We don’t take this responsibility lightly. THC markers are made to last many generations, so we take as long as necessary to finalize text. We apologize for any inconvenience that may have caused, but are confident that the end result is a better, more accurate, product.
We continue to welcome comments on this text, or on the text of any of our more than 16,000 markers across this great state. The order will go to the foundry on Tuesday morning, September 18th. Comments should be directed to Charles Sadnick (charles.sadnick@thc.texas.gov).

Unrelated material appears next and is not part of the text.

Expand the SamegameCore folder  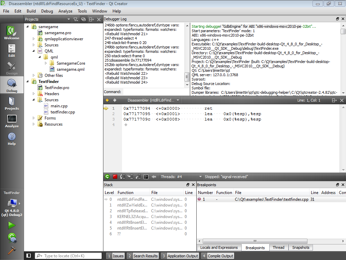click(x=46, y=63)

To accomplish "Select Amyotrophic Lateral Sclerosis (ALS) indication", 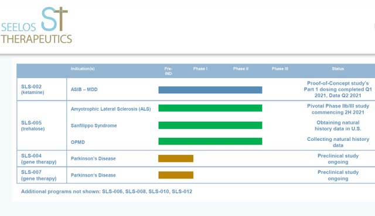I will 111,109.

Thank you again for your interest and participation, and we look forward to working with you on future projects.
Texas Historical Commission staff (BB), 7/17/2015, rev 3/5/2018, 5/17/18, 9/10/18, 9/12/18, 9/13/18:
27” x 42” Official Texas Historical Marker with post
Presidio County (Job #15PS02) Subject (Atlas ) UTM:
Location: US 90, northwest of Marfa
PORVENIR MASSACRE
PORVENIR WAS A COMMUNITY IN REMOTE NORTHWEST PRESIDIO COUNTY ON THE RIO GRANDE. IN THE MIDST OF MILITARY CONFLICTS, INCREASED ETHNIC TENSIONS AND RETALIATORY RAIDS ALONG THE INTERNATIONAL BORDER AND IN THE IMMEDIATE AREA DURING THE MEXICAN REVOLUTION, THE SMALL FARMING AND RANCHING SETTLEMENT WAS THE SITE OF A NOTORIOUS TRAGEDY IN 1918.

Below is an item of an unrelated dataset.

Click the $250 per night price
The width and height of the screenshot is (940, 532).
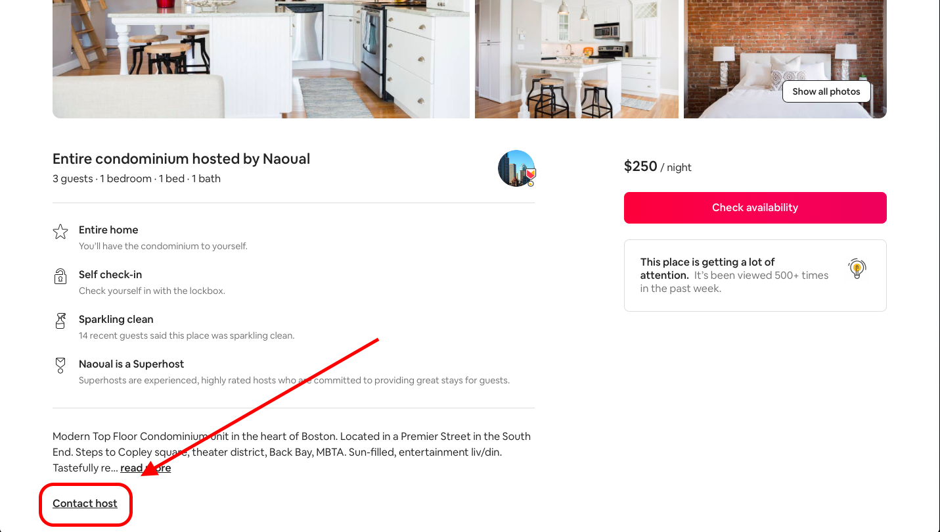[640, 166]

A GROUP OF TEXAS RANGERS FROM COMPANY B IN MARFA, U.S. ARMY SOLDIERS FROM TROOP G OF THE 8TH CAVALRY, AND LOCAL RANCHERS ARRIVED AT PORVENIR IN THE EARLY MORNING HOURS OF JANUARY 28, 1918. THEY CAME TO THE RANCH OF MANUEL MORALEZ AND SEPARATED FIFTEEN ABLE-BODIED MEN AND BOYS FROM THE WOMEN, CHILDREN AND ELDERLY MEN. THOUGH INITIAL ACCOUNTS DENIED ANY WRONGDOING, LATER TESTIMONY CONFIRMED THAT THESE 15 VICTIMS WERE SHOT AND KILLED. FAMILY MEMBERS CROSSED THE RIO GRANDE INTO MEXICO TO BURY ANTONIO CASTAÑEDA, LONGINO FLORES, PEDRO HERRERA, VIVIANO HERRERA, SEVERIANO HERRERA, MANUEL MORALEZ, EUTEMIO GONZÁLEZ, AMBROSIO HERNÁNDEZ, ALBERTO GARCÍA, TIBURCIO JÁCQUEZ, RÓMAN NIEVES, SERAPIO JIMÉNEZ, PEDRO JIMÉNEZ, JUAN JIMÉNEZ, AND MACEDONIO HUERTAS.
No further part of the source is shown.